ジャファル・パナヒ監督は今の世界で最も権力と闘っているメディア表現者の一人と言えるのではないか。イランはイスラム諸国の中でもとりわけ報道や表現に対する規制が厳しく、2023年の世界報道自由度ランキングでは180カ国中最下位の北朝鮮から、中国、ベトナム(これら3カ国は社会主義国家)に次いで低い177位だった。表現者にとっても不自由極まりないイラン国内に留まりつつ、権力側から個人への抑圧や暴力、宗教観にも関わる女性蔑視・差別などを題材に映画を撮り続け、政府から上映禁止、映画制作禁止、逮捕・禁固といったさまざまな圧力と妨害を受けてきたパナヒ監督。

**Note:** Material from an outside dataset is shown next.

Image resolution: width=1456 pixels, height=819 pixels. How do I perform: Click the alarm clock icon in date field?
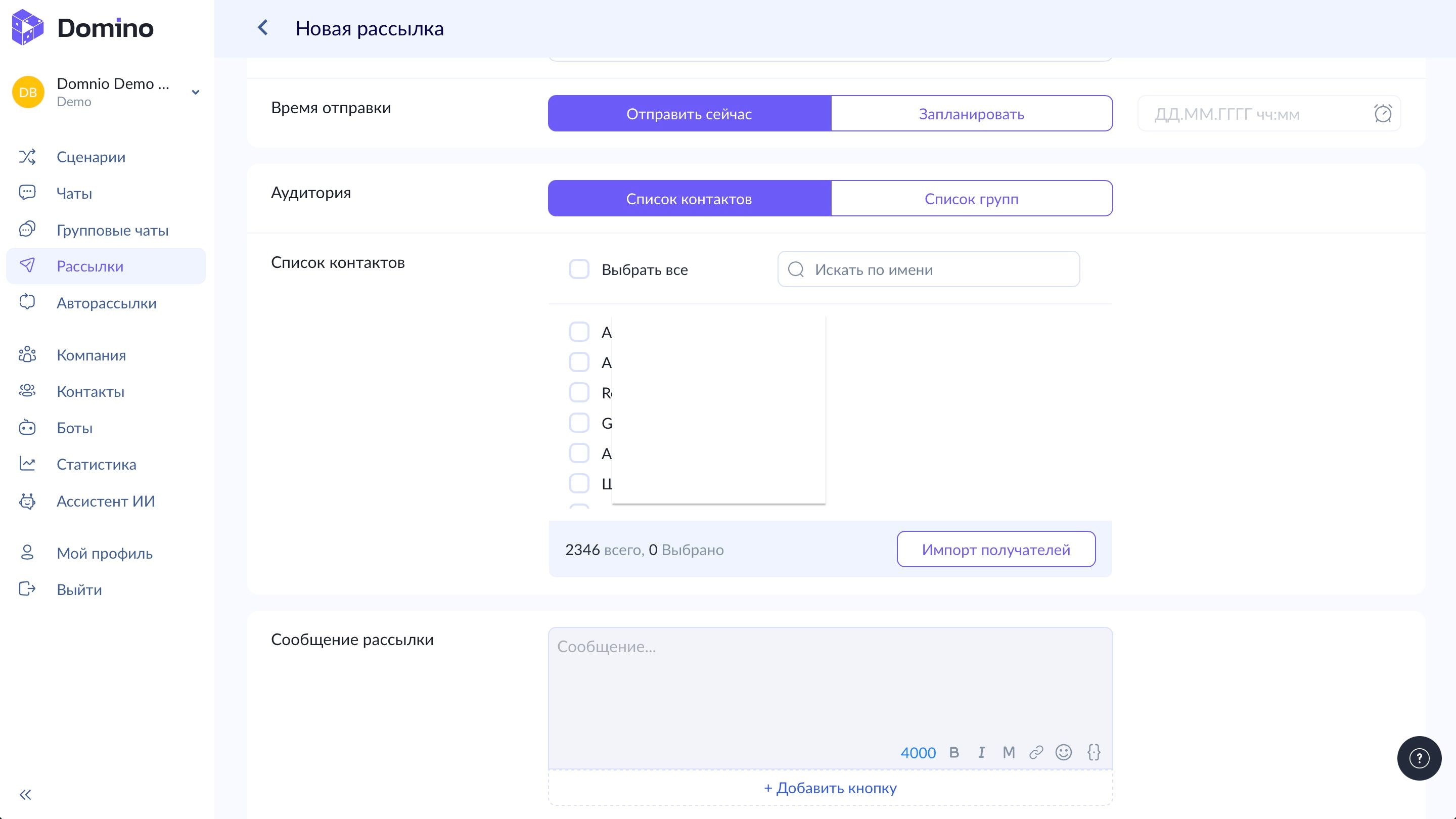click(1383, 114)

不屈の闘士と呼びたくもなるが、この「熊は、いない」を含む近年の監督作に本人役で出演している彼の姿を見ると、大柄で小太りの優しそうなおじさん(オバチャンっぽい雰囲気もある)といった印象で、意外に思う人も多いのではないか。

「人生タクシー」(2015)、「ある女優の不在」(2018)と同様、本作も劇映画の体裁でありながら、パナヒ本人が監督として作中に登場することで、ひょっとしてドキュメンタリー的なパートもあるのではと錯覚させる。ひねりの効いたフェイクドキュメンタリーと見なすことも可能だろう。冒頭のトルコのカフェを舞台にした男女のやり取りの長回しショットから次の“種明かし”のカットへの編集が端的に表すように、虚構と現実を巧みに曖昧化することで、観客がそこからさまざまなメッセージを自分なりに受け止められる豊かさを確保しているではないか。現実を描いているようで、寓話的でもあり、その曖昧なはざまにこそ豊穣さがある、とでも教えられているような。

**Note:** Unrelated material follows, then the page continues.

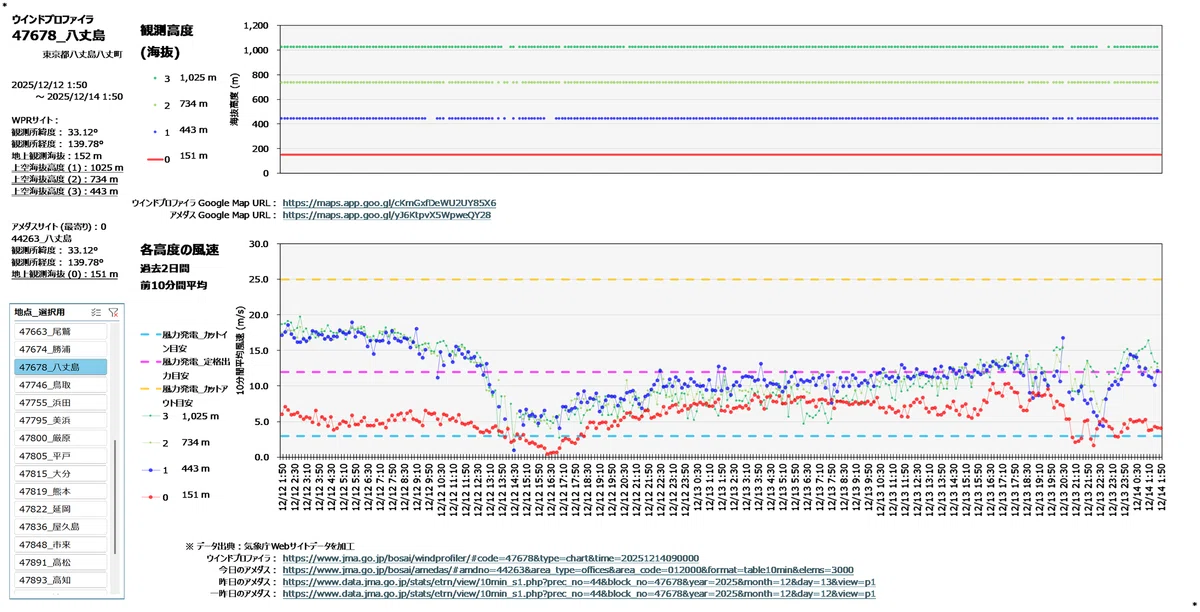Viewport: 1200px width, 612px height.
Task: Open the アメダス Google Map URL
Action: pyautogui.click(x=386, y=215)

国境に近い村に滞在するパナヒ監督が、村の若い男女らをめぐる諍いに巻き込まれていくさまは、ユーモラスな雰囲気を漂わせつつ、目に見えない何かにじわじわと手足をからめとられていくような恐ろしさもある。

タイトルになっている「熊は、いない」とは、ある村人からパナヒ監督に告げられる言葉。村人たちが“熊”にどんな存在を重ねているのかも、分かりやすく示される。だが映画をラストまで観ると、本当に“熊”はいないのだろうか、さらにはこの現実世界、日本の社会にも“熊”的な存在はいるだろうか、それとも存在するように思い込まされているだけで実在しないのではないか、などと思い悩んでしまうのだ。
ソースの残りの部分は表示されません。